Activation of natural killer cells can also be achieved by certain cytokines. Interleukin-2 secreted by helper T cells activates natural killer cells while interferon secreted by macrophages induces the natural killer cell to express interleukin-2 receptors.

The T cell Receptor

The T cell receptor (TCR) enables the helper T cells and cytotoxic T cells to recognise their target antigen. In B cells, this role is discharged by IgD or IgM that is anchored in the cell membrane and appropriately coupled to the relevant signal transduction proteins. Thus, the B cell's effector agent (antibody) also serves as the detector for the target. However, in T cells the effector apparatus is distinct from the detector.

The T cell receptor is complexed with the CD3 molecule. The CD3 molecule is a signal transduction protein that relays binding of the antigen to the nucleus of the T cell. The TCR-CD3 complex is itself combined with either CD4 or CD8 and only with this whole unit can the T cell recognise processed antigen that is presented attached to an MHC molecule. Helper T cells use CD4 and cytotoxic T cells employ CD8.

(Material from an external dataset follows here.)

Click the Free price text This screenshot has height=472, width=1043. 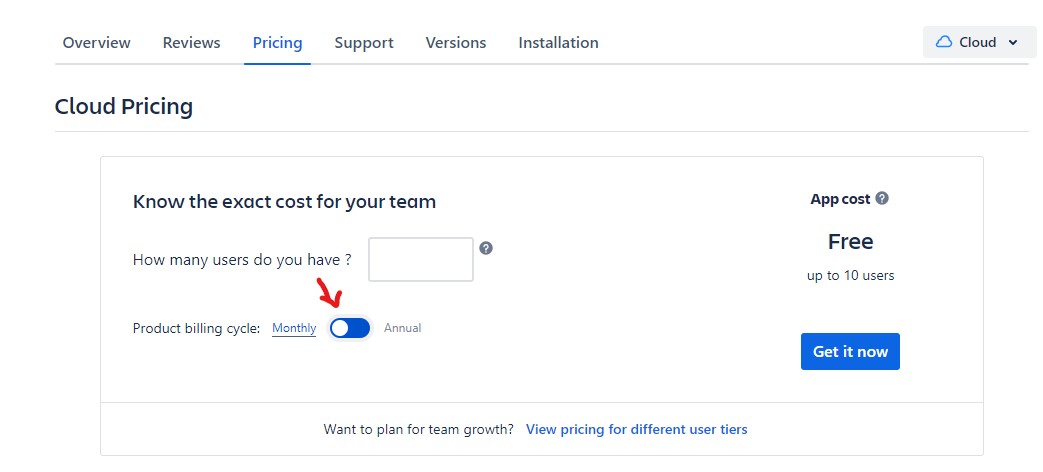click(850, 242)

The TCR has two subunits. In 95% of cases these are of the alpha and beta subtype. However, 5% of T cells possess gamma-delta subunits. These T cells operate in mucosal surfaces and do not require interaction of their receptor with MHC molecules for it to function.

T Cell Development

The stem cells which give rise to T cells (as well as B cells) are located in the bone marrow. The very early T cell precursors to which these stem cells give rise migrate to the thymus. The thymus is a bilobed organ located in the anterior mediastinum. It is large in the fetus but undergoes considerable atrophy by adulthood to the extent that it is often not identified during a post mortem examination of an adult.

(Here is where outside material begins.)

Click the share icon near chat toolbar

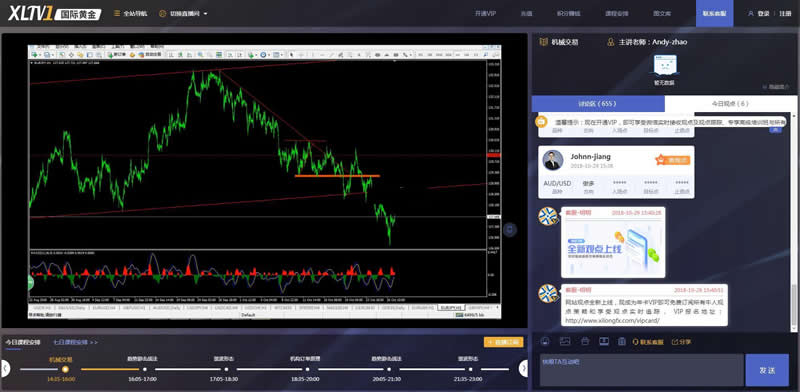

The young T cells begin the first step of their education and training in the cortex of the thymus. At this stage the T cells express CD4 and CD8. In the cortex they are tested to determine if they can recognise class one and class two MHC molecules. If a T cell cannot do this, it dies.

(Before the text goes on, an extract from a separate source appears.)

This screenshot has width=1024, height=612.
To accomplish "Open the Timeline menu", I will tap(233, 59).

Once the young T cell has passed the test in the cortex, it selects either CD4 or CD8 to be part of the complex with its T cell receptor and thus commits to being either a helper T cell (CD4) or cytotoxic T cell (CD8). The T cell then enters the medulla. In the medulla it encounters antigen presenting cells. T cells which bind strongly to the medullary antigen presenting cells die: strong binding at this stage in the maturation of the T cell means that the cell either identifies the MHC molecule alone as a target antigen (which would cause the T cell to be directed against host cells) or is directed against a host antigen (with the result that the T cell would initiate a response against all the cells that express this host antigen). The environment of the thymic medulla is configured to ensure it expresses numerous host antigens from non-thymic tissues and thus maximises the exposure of the young T lymphocytse to host antigens.

The T cells that negotiate the screening step in the thymic medulla are released into the peripheral blood and circulate to lymphoid organs (lymph nodes, spleen, mucosal associated lymphoid tissue and the tonsils) to await exposure to their target antigen.

The vast majority of T cells are created and educated in utero and during childhood. The generation of completely new cells (as opposed to replenishing numbers by the proliferation of memory cells) is much lower in adulthood and therefore the thymus atrophies.